§ RECORDS FOR PROCESSING

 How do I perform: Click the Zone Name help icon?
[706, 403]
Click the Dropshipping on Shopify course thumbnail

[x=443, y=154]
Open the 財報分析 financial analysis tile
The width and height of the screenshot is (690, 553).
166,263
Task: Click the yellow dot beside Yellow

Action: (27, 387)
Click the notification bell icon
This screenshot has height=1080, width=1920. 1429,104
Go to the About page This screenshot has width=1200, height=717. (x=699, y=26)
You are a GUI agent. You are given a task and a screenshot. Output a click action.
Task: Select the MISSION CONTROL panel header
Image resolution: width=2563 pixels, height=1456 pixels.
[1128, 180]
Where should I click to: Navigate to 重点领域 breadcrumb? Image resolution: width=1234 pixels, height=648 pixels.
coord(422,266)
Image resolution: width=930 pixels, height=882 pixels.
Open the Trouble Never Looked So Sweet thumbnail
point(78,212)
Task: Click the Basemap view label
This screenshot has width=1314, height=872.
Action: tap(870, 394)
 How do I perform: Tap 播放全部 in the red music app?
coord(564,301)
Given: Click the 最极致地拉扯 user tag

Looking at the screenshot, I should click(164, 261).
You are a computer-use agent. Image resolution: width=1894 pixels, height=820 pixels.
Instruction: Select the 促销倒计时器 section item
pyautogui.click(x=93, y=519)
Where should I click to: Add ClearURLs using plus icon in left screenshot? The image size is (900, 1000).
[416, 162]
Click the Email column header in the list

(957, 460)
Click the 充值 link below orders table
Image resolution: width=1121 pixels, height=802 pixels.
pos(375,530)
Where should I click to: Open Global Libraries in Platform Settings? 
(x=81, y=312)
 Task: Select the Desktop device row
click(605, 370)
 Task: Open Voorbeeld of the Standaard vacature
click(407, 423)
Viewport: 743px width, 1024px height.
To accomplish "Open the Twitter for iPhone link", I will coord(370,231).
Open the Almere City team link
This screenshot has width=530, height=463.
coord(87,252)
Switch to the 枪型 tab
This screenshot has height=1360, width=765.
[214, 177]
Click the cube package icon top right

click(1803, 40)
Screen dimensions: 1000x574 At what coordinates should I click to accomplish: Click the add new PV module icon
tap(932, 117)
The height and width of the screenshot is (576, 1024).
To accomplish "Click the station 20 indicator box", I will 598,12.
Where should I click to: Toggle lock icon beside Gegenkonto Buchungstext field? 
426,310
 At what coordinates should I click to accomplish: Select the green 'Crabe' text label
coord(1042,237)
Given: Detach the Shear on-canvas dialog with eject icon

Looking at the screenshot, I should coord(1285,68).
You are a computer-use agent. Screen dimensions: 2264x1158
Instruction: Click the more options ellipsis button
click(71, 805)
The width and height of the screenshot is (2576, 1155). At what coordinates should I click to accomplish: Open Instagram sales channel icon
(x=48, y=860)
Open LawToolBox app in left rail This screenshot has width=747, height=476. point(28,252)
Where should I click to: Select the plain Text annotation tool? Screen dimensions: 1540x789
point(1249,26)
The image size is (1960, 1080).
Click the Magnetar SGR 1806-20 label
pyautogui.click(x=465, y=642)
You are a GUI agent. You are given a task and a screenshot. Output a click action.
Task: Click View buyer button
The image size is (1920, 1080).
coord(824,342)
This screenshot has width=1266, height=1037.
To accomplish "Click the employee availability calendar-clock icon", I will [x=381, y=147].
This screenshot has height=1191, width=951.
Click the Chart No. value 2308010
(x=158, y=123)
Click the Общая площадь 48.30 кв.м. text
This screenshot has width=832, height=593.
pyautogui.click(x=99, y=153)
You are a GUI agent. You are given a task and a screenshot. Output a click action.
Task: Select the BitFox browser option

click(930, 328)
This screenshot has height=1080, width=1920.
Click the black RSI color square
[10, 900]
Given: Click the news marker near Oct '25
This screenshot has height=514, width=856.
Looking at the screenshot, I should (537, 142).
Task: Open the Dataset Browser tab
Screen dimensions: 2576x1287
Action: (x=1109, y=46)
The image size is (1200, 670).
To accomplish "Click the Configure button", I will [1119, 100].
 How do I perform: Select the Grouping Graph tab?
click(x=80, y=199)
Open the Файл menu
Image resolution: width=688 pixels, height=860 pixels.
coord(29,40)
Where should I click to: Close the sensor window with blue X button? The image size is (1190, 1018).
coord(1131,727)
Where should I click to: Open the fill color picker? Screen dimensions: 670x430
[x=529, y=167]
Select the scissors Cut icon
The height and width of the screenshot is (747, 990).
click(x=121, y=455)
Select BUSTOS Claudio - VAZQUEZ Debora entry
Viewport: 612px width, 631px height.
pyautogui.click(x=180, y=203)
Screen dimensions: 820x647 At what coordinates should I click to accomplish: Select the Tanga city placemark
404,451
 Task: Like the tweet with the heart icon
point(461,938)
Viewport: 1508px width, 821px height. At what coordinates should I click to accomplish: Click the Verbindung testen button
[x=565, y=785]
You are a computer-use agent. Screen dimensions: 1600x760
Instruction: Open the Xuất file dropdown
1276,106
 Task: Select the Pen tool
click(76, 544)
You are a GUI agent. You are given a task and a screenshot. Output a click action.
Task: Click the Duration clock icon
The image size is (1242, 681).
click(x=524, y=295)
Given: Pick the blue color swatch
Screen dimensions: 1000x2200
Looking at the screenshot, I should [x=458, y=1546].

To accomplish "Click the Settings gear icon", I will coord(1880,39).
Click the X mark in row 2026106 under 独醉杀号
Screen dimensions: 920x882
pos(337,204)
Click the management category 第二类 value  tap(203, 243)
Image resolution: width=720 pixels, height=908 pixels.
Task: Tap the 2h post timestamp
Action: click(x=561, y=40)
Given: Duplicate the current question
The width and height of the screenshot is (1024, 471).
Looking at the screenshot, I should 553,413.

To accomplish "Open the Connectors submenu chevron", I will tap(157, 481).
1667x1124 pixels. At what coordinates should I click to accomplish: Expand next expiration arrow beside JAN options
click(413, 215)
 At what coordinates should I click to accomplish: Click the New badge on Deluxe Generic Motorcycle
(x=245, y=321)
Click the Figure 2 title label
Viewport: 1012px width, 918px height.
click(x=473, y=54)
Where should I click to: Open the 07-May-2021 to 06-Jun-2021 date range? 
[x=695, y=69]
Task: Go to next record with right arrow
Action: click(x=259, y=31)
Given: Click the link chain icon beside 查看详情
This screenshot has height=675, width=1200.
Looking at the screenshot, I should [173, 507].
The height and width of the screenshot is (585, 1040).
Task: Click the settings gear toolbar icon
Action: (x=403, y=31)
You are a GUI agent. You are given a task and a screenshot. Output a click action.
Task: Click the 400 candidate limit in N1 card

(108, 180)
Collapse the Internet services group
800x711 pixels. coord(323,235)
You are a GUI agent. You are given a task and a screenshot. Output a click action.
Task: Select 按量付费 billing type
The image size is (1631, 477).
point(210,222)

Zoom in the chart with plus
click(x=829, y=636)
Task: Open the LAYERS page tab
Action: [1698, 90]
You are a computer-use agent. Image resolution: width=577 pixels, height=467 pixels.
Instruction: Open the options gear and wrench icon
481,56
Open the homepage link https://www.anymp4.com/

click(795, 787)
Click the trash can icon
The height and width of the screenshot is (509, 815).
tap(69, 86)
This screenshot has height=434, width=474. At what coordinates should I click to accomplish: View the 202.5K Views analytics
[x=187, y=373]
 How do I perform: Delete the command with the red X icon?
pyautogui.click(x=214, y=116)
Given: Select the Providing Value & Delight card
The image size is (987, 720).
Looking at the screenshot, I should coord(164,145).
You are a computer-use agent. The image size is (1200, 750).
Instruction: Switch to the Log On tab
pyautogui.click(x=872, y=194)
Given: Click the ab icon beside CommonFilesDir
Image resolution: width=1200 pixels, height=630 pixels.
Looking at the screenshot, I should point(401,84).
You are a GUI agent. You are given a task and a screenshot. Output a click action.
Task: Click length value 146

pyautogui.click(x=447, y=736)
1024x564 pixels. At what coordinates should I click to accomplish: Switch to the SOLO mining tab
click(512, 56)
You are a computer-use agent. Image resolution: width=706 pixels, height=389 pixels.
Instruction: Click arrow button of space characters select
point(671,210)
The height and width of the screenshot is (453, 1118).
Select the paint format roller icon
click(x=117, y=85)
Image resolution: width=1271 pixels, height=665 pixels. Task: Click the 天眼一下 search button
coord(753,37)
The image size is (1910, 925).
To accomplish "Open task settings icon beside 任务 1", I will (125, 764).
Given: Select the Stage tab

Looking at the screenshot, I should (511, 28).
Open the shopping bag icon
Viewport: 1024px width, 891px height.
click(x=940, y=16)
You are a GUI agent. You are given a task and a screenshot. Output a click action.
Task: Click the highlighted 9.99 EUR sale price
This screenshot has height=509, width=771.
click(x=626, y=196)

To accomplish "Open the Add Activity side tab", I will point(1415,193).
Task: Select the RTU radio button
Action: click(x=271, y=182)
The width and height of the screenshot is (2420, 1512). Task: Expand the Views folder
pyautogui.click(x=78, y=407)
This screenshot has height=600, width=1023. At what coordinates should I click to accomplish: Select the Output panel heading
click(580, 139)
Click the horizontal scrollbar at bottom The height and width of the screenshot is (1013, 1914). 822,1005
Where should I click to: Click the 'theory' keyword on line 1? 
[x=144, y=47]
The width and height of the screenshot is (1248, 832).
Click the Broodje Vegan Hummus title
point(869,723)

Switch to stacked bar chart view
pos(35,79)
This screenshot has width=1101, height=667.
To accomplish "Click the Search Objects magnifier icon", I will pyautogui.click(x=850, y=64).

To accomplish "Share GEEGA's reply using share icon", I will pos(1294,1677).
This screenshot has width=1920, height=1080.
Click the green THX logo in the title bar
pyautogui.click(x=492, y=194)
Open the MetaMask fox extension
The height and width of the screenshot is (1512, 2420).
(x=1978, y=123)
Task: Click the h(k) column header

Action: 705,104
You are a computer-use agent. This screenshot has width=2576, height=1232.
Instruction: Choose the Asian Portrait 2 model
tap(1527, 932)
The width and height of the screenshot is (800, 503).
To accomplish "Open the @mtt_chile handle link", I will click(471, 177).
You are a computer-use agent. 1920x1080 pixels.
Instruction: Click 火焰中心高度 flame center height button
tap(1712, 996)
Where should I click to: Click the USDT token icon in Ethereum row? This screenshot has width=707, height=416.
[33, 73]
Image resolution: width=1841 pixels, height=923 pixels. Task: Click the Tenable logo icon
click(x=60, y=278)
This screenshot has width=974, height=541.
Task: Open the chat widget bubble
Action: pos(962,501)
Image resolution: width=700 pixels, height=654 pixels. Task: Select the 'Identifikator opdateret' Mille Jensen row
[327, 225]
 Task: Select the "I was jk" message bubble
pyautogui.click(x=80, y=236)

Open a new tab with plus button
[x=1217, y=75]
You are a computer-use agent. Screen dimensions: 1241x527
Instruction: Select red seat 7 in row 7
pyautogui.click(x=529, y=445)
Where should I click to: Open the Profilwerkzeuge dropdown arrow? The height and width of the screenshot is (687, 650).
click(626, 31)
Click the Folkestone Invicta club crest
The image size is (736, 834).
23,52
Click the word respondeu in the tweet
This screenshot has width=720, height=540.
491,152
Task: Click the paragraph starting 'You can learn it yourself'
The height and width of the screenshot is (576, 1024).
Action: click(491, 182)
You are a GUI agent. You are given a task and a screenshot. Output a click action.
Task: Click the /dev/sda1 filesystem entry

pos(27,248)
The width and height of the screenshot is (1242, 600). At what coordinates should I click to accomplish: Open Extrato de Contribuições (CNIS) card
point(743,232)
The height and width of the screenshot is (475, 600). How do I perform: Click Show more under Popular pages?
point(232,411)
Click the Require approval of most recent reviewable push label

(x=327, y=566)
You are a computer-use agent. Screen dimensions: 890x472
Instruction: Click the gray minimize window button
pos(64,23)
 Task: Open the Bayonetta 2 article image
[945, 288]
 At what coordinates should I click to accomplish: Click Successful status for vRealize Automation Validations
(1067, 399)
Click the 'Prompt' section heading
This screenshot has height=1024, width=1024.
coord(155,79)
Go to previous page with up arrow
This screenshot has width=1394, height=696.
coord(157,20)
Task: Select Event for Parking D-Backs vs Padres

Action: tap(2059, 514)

§ WHAT IS REQUIRED
Reproduce the entries exactly, starting at the line that contains "The width and height of the screenshot is (800, 503)." and ending at the line that contains "Action: pos(962,501)", with both of those lines included.

§ SOLUTION TO THE EXERCISE
The width and height of the screenshot is (800, 503).
To accomplish "Open the @mtt_chile handle link", I will click(471, 177).
You are a computer-use agent. 1920x1080 pixels.
Instruction: Click 火焰中心高度 flame center height button
tap(1712, 996)
Where should I click to: Click the USDT token icon in Ethereum row? This screenshot has width=707, height=416.
[33, 73]
Image resolution: width=1841 pixels, height=923 pixels. Task: Click the Tenable logo icon
click(x=60, y=278)
This screenshot has width=974, height=541.
Task: Open the chat widget bubble
Action: pos(962,501)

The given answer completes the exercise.